In the wake of a bruising election season and -- for the majority of voters -- an unfavorable result, many users of Facebook, Twitter and other social media are cutting back on their use and many are cutting loose friends whose opinions they find hard to stomach.


On Sunday, NPR's All Tech Considered took a look at the phenomenon of people who are finding their old social media habits hard to resume in the wake of the Nov. 8 election.

Rachael Garrity -- a specialist in marketing and publishing for non-profit organizations -- told NPR that she posted a note to her Facebook friends and signed off altogether for the time being.

"I am finding Facebook to have a negative impact on my continuing to keep a positive feeling regarding some of the people I have known longest and cherish most," she said.

She is one of 150 people who shared their stories of cutting back on social media use after Republican Donald Trump won the 2016 presidential election.

Garrity's grandson Michael Lowder told public radio that he was disappointed in how many people he knew were sharing phony news stories from so-called "clickbait" sites.

"What was really shocking to me was how many people who I consider to be smart were sharing things that were not so smart, definitely obviously fake but matched whatever viewpoint that they pushed or agreed with," Lowder said.

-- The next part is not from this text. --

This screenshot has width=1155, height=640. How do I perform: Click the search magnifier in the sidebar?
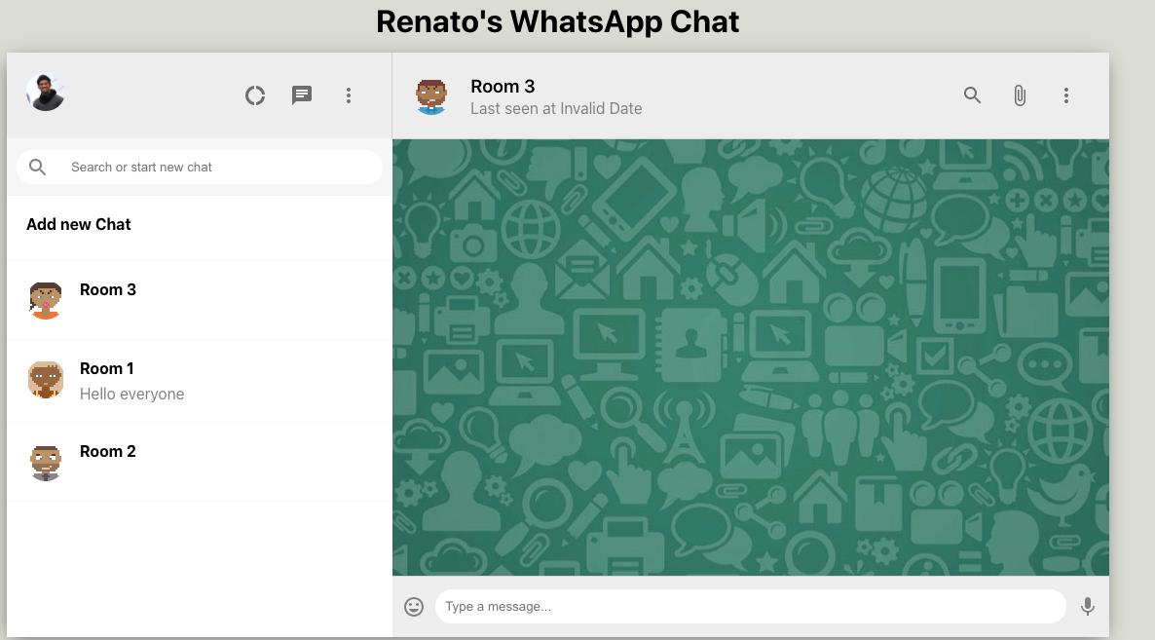(37, 167)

NPR's Alina Selyukh wrote that many of the emails the broadcaster received after putting out a call for stories read like "testimonials to a therapist."

"I'm having a hard time focusing. I have questioned my friendships. I can't stop scrolling. I'm exhausted," were common themes running through people's emails.

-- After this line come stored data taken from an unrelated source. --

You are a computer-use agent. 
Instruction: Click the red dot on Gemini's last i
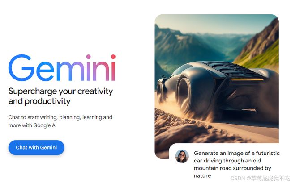(x=113, y=57)
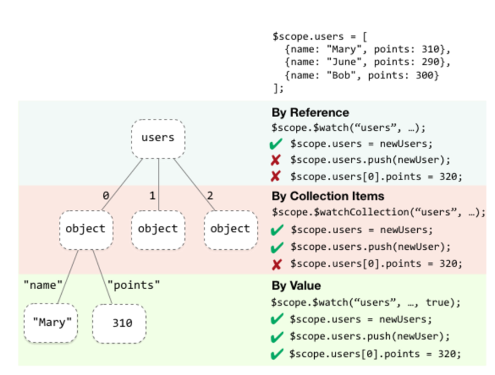The width and height of the screenshot is (495, 375).
Task: Click the red X under By Collection Items
Action: click(x=278, y=264)
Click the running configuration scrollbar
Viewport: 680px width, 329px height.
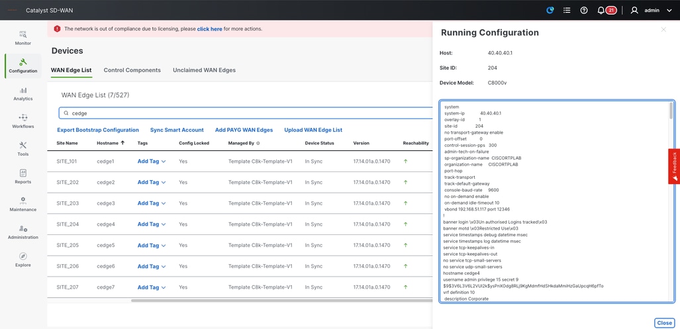point(671,111)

"It was good to get that off my chest," wrote one participant in the survey.

"People are turning off TVs (one even canceled her cable — mass media are not off the hook, either), deleting social apps from their phones, rationing time spent on Facebook and Twitter, and shrinking their digital friend lists," Selyukh wrote.

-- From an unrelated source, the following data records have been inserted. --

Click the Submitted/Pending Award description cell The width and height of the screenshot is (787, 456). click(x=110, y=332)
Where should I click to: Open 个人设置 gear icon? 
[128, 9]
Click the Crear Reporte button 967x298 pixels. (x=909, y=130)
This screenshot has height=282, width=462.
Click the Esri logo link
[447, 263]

Susan Brubaker Knapp told the news agency, "The day after the election, the hate and darkness got to be too much. I unfriended nearly everyone. Now I have three friends: my husband and children....I do hold (Facebook) responsible for helping to spread disinformation that contributed to both the election results and the level of vitriol and hate in this country. I am building my own wall now."

Todd Neigum said, "(The election) simply turned me off of Facebook. I started by unfollowing people I've known for 40 years. Neighbors, friends, family doesn't mean I have to wade through untold numbers of gloating, trashtalking, flamethrowing posts."

CBS New York reported on one Long Island man who said that he's being "bullied" by 100 of his friends' decision to "unfriend" him on Facebook after he posted a photo of himself and his family in front of a "Trump for president" sign.

“Folks that we were friends with de-friended us, including my best man,” said Gary Pollakusky to WCBS.

Pollakusky -- who served as Long Island's RNC/Trump 2016 coordinator -- sent out a press release to journalists saying that -- as the victim of a "mass unfriending," he is being "cyber bullied."